If you look at GAS manual https://ftp.gnu.org/old-gnu/Manuals/gas-2.9.1/html_chapter/a... almost every other architecture has architecture specific syntax notes, in many cases for something as trivial comments. If they couldn't even decide on single symbols for comments, there is no hope for everything else.

ARM isn't the only architecture where GAS uses similar syntax as developers of corresponding CPU arch. They are not doing the same for X86 due to historical choices inherited from Unix software ecosystem and thus AT&T. If you play around on Godbolt with compilers for different architectures it seems like x86 and use AT&T syntax is the exception, there are a few other which use similar syntax but it's a minority.
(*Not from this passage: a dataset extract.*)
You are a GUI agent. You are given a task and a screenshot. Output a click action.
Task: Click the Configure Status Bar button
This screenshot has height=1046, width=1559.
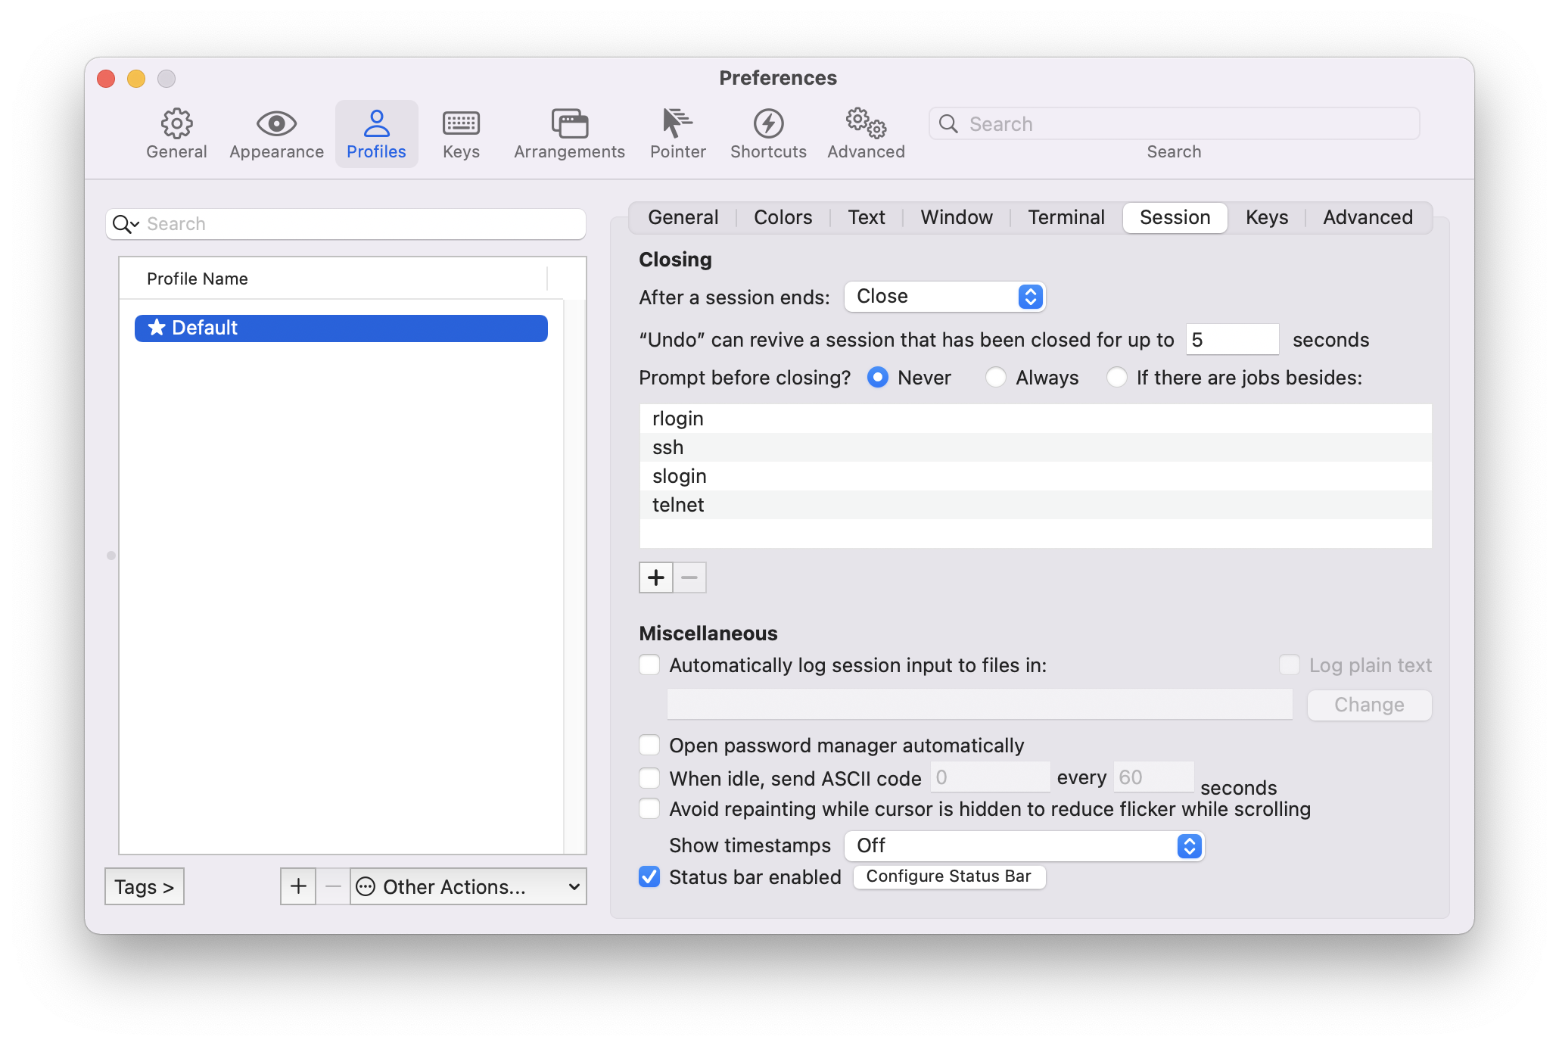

Why not use same syntax for all architectures? I don't really know all the historical reasoning but I have a few guesses and each arch probably has it's own historic baggage. Being consistent with manufacturer docs and rest of ecosystem has the obvious benefits for the ones who need to read it. Assembly is architecture specific by definition so being consistent across different architectures has little value. GAS is consistent with GCC output. Did GCC added support for some architectures early with the with help of manufacturers assembler and only later in GAS? A lot of custom syntax quirks which don't easily fit into Intel/AT&T model and are related to various addressing modes used by different architectures. For example ARM has register postincrement/preincrement and the 0 cost shifts, arm doesn't have the subregister acess like x86 (RAX/EAX/AX/AH/AL) and non word access is more or less limited to load/store instructions unlike x86 where it can show up in more places. You would need to invent quite a few extensions for AT&T syntax for it to be used by all the non x86 architectures, or you could just use the syntax made by developer of architecture.



> Why not use same syntax for all architectures?

My question is more, why even try to use the same syntax for all architectures? I thought that was what GAS's approach was: that they took AT&T syntax, which historically was unified syntax for several PDPs (and some other ISA, I believe? VAX?) and they made it fit every other ISA they supported. Except apparently no, they didn't, they adopted the vendors' syntaxes for other ISAs but not for Intel's x86? Why? It just boggles my mind.


I don’t believe GNU invented the AT&T syntax for x86. System V probably targeted x86 before GNU did (Richard Stallman didn’t think highly of microcomputers). They used some kind of proprietary toolchain at the time that gas must have copied.


As I understand it, GCC and gas for i386 were written to be compatible with existing Unix C compilers (emitting assembly) and assemblers (consuming assembly), and those tools used the "AT&T" syntax that copied the PDP-11 assembler's syntax.

For amd64 there isn't really much of an excuse. Intel syntax was already supported in gas.